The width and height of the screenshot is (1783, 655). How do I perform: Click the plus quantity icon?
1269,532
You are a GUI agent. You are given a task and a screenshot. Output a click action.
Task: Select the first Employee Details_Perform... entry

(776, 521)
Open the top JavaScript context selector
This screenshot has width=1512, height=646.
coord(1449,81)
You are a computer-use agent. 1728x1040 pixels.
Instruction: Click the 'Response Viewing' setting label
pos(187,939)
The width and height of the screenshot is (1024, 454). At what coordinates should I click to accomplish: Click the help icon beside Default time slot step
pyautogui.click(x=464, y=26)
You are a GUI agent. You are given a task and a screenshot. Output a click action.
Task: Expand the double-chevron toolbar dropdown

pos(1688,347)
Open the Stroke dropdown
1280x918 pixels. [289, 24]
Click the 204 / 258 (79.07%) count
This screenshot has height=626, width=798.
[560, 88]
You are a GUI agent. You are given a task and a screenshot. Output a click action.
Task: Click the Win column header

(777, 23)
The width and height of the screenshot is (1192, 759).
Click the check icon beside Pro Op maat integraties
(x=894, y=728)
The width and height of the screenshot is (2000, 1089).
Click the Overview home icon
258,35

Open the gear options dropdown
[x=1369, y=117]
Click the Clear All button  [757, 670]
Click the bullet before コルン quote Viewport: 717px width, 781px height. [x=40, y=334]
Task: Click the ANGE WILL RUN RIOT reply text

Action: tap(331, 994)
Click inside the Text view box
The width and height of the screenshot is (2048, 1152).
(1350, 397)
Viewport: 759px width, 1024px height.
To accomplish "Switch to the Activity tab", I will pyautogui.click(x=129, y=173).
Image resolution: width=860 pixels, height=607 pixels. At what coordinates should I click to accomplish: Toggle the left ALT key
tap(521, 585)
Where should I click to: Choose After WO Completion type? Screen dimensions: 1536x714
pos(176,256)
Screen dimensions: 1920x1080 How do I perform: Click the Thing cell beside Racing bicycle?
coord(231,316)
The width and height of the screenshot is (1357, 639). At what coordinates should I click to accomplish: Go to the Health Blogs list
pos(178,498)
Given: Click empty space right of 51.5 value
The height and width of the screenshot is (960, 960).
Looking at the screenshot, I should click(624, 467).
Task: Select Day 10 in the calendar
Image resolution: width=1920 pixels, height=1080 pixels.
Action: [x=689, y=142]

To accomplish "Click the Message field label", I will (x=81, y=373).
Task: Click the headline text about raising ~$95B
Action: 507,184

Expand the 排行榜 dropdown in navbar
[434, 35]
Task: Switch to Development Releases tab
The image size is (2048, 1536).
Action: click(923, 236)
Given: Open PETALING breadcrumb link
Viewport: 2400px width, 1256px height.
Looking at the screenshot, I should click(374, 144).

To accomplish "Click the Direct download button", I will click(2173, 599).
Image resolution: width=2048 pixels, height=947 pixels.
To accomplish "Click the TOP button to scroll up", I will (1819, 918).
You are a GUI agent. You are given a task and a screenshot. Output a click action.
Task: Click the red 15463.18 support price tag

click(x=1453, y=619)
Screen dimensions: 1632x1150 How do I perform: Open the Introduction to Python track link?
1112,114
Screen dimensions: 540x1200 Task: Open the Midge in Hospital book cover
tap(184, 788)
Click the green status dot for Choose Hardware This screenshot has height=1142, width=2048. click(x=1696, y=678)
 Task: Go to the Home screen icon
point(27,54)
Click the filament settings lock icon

### TASK DIRECTIONS
Reproduce every one of the records above, character for character, with nothing added or left out.

### EXPECTED ANSWER
The width and height of the screenshot is (1783, 655). How do I perform: Click the plus quantity icon?
1269,532
You are a GUI agent. You are given a task and a screenshot. Output a click action.
Task: Select the first Employee Details_Perform... entry

(776, 521)
Open the top JavaScript context selector
This screenshot has width=1512, height=646.
coord(1449,81)
You are a computer-use agent. 1728x1040 pixels.
Instruction: Click the 'Response Viewing' setting label
pos(187,939)
The width and height of the screenshot is (1024, 454). At what coordinates should I click to accomplish: Click the help icon beside Default time slot step
pyautogui.click(x=464, y=26)
You are a GUI agent. You are given a task and a screenshot. Output a click action.
Task: Expand the double-chevron toolbar dropdown

pos(1688,347)
Open the Stroke dropdown
1280x918 pixels. [289, 24]
Click the 204 / 258 (79.07%) count
This screenshot has height=626, width=798.
[560, 88]
You are a GUI agent. You are given a task and a screenshot. Output a click action.
Task: Click the Win column header

(777, 23)
The width and height of the screenshot is (1192, 759).
Click the check icon beside Pro Op maat integraties
(x=894, y=728)
The width and height of the screenshot is (2000, 1089).
Click the Overview home icon
258,35

Open the gear options dropdown
[x=1369, y=117]
Click the Clear All button  [757, 670]
Click the bullet before コルン quote Viewport: 717px width, 781px height. [x=40, y=334]
Task: Click the ANGE WILL RUN RIOT reply text

Action: tap(331, 994)
Click inside the Text view box
The width and height of the screenshot is (2048, 1152).
(1350, 397)
Viewport: 759px width, 1024px height.
To accomplish "Switch to the Activity tab", I will pyautogui.click(x=129, y=173).
Image resolution: width=860 pixels, height=607 pixels. At what coordinates should I click to accomplish: Toggle the left ALT key
tap(521, 585)
Where should I click to: Choose After WO Completion type? Screen dimensions: 1536x714
pos(176,256)
Screen dimensions: 1920x1080 How do I perform: Click the Thing cell beside Racing bicycle?
coord(231,316)
The width and height of the screenshot is (1357, 639). At what coordinates should I click to accomplish: Go to the Health Blogs list
pos(178,498)
Given: Click empty space right of 51.5 value
The height and width of the screenshot is (960, 960).
Looking at the screenshot, I should click(624, 467).
Task: Select Day 10 in the calendar
Image resolution: width=1920 pixels, height=1080 pixels.
Action: [x=689, y=142]

To accomplish "Click the Message field label", I will (x=81, y=373).
Task: Click the headline text about raising ~$95B
Action: 507,184

Expand the 排行榜 dropdown in navbar
[434, 35]
Task: Switch to Development Releases tab
The image size is (2048, 1536).
Action: click(923, 236)
Given: Open PETALING breadcrumb link
Viewport: 2400px width, 1256px height.
Looking at the screenshot, I should click(374, 144).

To accomplish "Click the Direct download button", I will click(2173, 599).
Image resolution: width=2048 pixels, height=947 pixels.
To accomplish "Click the TOP button to scroll up", I will (1819, 918).
You are a GUI agent. You are given a task and a screenshot. Output a click action.
Task: Click the red 15463.18 support price tag

click(x=1453, y=619)
Screen dimensions: 1632x1150 How do I perform: Open the Introduction to Python track link?
1112,114
Screen dimensions: 540x1200 Task: Open the Midge in Hospital book cover
tap(184, 788)
Click the green status dot for Choose Hardware This screenshot has height=1142, width=2048. click(x=1696, y=678)
 Task: Go to the Home screen icon
point(27,54)
Click the filament settings lock icon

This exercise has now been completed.